Parasite number affects T. gondii peptide abundance. a Percentage of unique T. gondii peptides from the total number of unique peptides identified in each sample. Arrows represent samples used for RNA-seq analyses. b Correlation of the number of parasites present in each sample compared against the number of unique T. gondii peptides in that sample. The line represents the log-log nonlinear regression curve (r2 = 0.50). The number of unique peptides (c) and proteins (d) identified in two samples at each timepoint (arrows from panel a). DPI = days post-infection

StringTie program predicts novel T. gondii bradyzoite transcripts

RNA from the six samples with the highest percentage of T. gondii peptides (Fig. 2a arrows) were processed for Illumina sequencing. Samples were multiplexed and sequencing acquired over 265 million total reads, averaging 44 million reads per sample (Table 1). These samples were highly enriched for T. gondii, as 52–94% of the reads aligned to the T. gondii genome (21–41 million T. gondii reads per sample). This coverage is comparable to that of tissue culture tachyzoites, which ranged from 45 to 83% reads aligning to T. gondii (approximately 20 million total reads). This coverage is 265-fold greater than the number of reads acquired from infected whole brain tissue [6], which mapped only 0.1% of reads to T. gondii.

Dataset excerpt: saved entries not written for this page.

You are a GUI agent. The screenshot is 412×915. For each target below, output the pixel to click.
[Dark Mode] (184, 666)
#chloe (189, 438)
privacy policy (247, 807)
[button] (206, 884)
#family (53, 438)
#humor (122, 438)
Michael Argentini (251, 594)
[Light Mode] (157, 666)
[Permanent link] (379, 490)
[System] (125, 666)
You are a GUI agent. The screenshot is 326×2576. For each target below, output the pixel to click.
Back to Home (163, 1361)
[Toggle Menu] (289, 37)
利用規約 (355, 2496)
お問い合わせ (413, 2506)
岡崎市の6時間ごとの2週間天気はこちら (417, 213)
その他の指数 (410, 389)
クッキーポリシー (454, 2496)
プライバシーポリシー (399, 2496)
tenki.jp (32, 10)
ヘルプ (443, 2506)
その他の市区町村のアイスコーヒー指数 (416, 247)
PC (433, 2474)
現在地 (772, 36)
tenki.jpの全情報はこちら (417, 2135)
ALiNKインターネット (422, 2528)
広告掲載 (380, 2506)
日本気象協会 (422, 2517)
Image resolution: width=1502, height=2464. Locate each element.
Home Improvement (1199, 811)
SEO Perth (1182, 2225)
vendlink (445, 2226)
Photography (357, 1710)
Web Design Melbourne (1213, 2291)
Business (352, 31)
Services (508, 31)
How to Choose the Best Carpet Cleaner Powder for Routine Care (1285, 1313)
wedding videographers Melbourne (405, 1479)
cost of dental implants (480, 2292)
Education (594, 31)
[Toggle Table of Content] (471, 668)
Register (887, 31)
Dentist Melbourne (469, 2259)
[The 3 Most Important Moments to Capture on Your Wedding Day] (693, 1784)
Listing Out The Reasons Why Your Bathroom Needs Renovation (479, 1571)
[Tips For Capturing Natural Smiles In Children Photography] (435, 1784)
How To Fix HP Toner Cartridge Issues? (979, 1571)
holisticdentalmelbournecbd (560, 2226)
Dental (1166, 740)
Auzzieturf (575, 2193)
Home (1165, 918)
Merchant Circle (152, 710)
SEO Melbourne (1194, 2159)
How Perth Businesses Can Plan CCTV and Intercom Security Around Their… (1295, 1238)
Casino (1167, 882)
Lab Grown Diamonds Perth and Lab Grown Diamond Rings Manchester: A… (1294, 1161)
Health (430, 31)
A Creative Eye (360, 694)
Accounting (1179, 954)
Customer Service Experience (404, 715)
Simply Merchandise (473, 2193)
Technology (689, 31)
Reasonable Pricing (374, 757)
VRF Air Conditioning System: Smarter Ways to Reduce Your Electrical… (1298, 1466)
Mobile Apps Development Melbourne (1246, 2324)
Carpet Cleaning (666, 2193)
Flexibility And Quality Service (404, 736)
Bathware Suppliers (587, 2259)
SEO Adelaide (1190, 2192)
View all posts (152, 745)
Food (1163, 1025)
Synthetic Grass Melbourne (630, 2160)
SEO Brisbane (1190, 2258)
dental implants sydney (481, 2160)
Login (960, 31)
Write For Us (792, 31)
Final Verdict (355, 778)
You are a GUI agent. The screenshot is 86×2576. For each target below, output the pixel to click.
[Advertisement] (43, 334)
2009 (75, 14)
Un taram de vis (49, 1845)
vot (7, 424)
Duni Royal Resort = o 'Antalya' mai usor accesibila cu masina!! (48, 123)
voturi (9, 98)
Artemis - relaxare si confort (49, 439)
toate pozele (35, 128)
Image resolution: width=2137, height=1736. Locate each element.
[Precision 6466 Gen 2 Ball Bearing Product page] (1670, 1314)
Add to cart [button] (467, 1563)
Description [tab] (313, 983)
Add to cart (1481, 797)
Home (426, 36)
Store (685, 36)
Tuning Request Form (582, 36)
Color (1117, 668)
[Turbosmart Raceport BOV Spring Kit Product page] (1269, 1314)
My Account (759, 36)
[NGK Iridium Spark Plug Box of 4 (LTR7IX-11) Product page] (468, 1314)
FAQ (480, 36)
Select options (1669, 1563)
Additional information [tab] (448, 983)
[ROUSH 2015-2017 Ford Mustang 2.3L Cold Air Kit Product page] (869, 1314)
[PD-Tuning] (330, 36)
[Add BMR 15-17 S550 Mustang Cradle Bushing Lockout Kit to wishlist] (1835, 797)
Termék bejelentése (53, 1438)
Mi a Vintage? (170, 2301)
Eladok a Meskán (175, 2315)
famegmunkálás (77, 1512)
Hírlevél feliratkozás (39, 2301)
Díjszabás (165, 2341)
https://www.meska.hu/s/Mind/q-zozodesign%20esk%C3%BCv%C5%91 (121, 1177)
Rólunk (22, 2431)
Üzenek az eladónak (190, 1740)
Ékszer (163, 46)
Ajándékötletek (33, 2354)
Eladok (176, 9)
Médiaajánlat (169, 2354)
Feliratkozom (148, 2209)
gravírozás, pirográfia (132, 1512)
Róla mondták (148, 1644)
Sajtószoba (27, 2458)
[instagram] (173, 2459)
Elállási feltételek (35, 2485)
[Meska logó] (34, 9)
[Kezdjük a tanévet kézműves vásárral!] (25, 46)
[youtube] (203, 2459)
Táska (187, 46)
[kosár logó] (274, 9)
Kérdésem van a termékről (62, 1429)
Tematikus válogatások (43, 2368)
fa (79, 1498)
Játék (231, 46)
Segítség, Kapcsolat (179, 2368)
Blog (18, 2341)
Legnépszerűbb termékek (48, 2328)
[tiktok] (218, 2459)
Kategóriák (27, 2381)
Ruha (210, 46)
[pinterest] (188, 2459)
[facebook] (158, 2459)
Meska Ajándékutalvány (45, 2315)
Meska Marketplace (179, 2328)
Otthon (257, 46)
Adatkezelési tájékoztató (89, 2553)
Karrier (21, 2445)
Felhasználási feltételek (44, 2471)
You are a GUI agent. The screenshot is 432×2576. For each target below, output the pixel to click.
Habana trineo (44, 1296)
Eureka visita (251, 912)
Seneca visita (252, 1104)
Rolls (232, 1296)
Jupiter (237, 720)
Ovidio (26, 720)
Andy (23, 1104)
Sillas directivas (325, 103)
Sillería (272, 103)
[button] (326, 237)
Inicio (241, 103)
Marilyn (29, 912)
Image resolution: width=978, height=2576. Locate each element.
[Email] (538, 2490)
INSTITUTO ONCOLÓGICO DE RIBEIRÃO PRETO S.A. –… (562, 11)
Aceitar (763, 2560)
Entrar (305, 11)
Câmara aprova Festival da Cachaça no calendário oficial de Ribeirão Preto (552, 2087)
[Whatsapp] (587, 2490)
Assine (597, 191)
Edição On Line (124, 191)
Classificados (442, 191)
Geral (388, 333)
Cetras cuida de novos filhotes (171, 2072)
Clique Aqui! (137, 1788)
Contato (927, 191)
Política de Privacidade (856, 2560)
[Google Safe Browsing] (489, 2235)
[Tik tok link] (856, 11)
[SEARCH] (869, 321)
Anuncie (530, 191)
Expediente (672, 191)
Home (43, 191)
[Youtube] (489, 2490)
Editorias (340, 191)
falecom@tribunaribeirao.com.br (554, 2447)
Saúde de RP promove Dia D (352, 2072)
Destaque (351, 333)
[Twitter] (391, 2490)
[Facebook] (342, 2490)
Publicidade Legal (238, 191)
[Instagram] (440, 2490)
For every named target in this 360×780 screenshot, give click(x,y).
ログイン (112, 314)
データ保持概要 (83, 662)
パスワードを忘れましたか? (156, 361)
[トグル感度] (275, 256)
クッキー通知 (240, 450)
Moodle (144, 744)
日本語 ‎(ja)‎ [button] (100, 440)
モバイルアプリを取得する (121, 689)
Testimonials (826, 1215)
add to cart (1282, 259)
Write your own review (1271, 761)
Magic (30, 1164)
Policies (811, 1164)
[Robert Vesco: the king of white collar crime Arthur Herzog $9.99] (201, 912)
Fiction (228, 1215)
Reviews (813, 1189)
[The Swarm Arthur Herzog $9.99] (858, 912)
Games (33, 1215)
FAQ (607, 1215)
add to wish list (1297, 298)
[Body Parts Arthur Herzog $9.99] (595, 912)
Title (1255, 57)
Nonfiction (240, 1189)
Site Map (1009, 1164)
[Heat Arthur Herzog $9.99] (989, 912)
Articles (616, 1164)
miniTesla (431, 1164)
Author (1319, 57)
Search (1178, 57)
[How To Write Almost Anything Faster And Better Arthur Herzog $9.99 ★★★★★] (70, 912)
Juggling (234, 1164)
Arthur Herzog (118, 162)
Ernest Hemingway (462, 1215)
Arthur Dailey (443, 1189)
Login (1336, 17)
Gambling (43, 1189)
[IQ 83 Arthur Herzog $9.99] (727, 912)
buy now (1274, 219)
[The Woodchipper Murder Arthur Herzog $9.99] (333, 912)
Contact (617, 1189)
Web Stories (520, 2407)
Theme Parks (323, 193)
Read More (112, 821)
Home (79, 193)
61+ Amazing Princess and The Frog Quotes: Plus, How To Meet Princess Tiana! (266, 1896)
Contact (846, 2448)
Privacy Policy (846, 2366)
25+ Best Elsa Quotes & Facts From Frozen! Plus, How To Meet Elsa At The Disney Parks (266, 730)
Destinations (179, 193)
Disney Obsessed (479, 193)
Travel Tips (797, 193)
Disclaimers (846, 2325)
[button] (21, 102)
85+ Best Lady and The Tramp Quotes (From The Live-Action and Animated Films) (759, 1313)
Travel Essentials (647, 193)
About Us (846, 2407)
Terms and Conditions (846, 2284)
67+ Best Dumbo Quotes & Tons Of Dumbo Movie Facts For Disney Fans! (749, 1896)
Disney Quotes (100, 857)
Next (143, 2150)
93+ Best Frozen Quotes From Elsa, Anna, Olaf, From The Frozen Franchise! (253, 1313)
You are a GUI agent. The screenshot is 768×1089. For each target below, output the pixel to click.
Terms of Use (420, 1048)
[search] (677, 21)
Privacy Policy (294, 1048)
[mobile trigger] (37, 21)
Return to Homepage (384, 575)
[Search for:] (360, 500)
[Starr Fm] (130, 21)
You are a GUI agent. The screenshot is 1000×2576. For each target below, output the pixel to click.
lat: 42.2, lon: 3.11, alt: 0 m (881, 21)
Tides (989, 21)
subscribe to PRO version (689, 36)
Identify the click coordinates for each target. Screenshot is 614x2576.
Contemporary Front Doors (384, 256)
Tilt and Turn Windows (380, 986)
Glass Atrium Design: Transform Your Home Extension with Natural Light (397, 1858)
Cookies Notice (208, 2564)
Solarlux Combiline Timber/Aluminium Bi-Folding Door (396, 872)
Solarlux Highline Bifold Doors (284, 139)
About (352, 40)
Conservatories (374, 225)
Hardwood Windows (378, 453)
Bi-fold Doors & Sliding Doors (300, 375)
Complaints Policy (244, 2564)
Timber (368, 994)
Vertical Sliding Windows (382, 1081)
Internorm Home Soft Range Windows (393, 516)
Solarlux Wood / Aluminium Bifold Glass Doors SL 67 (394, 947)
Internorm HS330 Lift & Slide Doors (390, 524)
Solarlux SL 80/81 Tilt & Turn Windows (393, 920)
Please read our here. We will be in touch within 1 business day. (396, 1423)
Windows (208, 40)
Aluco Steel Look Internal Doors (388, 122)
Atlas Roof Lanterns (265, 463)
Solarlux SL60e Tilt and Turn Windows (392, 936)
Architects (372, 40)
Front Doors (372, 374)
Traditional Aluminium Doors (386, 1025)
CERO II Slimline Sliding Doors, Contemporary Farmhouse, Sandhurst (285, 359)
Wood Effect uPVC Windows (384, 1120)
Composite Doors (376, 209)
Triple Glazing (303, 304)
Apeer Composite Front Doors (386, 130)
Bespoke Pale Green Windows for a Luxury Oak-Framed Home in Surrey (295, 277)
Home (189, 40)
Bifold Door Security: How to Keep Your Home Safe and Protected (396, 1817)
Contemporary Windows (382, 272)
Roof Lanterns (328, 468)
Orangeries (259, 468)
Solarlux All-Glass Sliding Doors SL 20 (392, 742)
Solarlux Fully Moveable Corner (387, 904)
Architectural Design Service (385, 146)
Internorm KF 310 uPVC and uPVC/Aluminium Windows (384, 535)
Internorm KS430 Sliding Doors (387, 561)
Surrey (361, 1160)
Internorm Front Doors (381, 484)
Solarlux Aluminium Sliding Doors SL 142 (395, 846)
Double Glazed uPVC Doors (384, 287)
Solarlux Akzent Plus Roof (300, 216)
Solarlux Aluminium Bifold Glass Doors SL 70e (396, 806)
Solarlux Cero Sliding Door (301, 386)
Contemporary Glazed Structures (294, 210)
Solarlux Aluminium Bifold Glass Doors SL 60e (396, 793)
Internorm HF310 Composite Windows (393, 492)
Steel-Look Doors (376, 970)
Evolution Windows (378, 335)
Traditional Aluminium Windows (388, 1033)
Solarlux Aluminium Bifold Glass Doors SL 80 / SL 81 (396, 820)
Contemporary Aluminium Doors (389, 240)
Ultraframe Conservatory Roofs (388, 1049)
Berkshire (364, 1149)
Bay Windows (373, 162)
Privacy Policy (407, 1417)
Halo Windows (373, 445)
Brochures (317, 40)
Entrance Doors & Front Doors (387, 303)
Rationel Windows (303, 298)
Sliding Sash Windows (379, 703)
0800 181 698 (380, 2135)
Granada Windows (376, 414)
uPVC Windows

Table 1 RNA-seq reads per sample. The number of total reads sequenced from each sample and the number of which mapped to the T. gondii genome

To obtain higher transcript resolution for the bradyzoite datasets, we used the StringTie program [11] to predict novel transcripts (Fig. 3). The alignment files of all datasets (Table 1) were used to update the original T. gondii annotation. This update changed the number of predicted genes from 8920 to 8805 and the number of predicted transcripts from 8920 to 10,668. This updated annotation was used to remap the reads. Subsequently, the gene (Additional file 4) and transcript (Additional file 5) abundance was quantified using RSEM and DESeq2 [12, 13].

Fig. 3
figure 3

Schematic representing the RNA-seq workflow. Samples include tissue culture tachyzoites (n = 2), whole brain tissue from 10 DPI acute (n = 3) and 28 DPI chronically (n = 3) infected mice, and purified bradyzoites from 28 (n = 2), 90 (n = 2), and 120 (n = 2) DPI

The principal component analysis (PCA) calculated from the normalized DESeq2 values shows distinct clustering of samples by their experimental groups (Fig. 4a). Tissue culture tachyzoites group on the far right of the X-axis, while the purified bradyzoites group on the left. Whole brain tissue lays in the middle, with acutely infected samples skewed towards tachyzoites and chronically infected samples skewed toward the bradyzoites. All timepoints show a similar number of highly expressed transcripts with a normalized expression value (transcripts per million; TPM) > 50, as well as moderately expressed (TPM 11–50) transcripts. The overall number of low expression transcripts (TPM < 10) are only similar between tachyzoites and purified bradyzoites (Fig. 4b). The lower read depth of T. gondii reads in the unpurified brain samples likely contributed to the increase in undetected transcripts and thus a shift away from the purified 28-day bradyzoite samples on the PCA plot.

Fig. 4
figure 4

RNA-seq samples group with experimental design and with infection state. a PCA plot from normalized values calculated by DESeq2. Symbol colors represent: tissue culture tachyzoites (black); whole brain acute infection (orange); whole brain chronic infection (purple); purified at 28 days (blue); purified at 90 days (green); purified at 120 days (red). b Percent of transcripts with TPM values within each range: 0 (grey), 1–5 (yellow), 6–10 (green), 11–25 (blue), 26–50 (purple), 51–100 (red), and > 100 (brown)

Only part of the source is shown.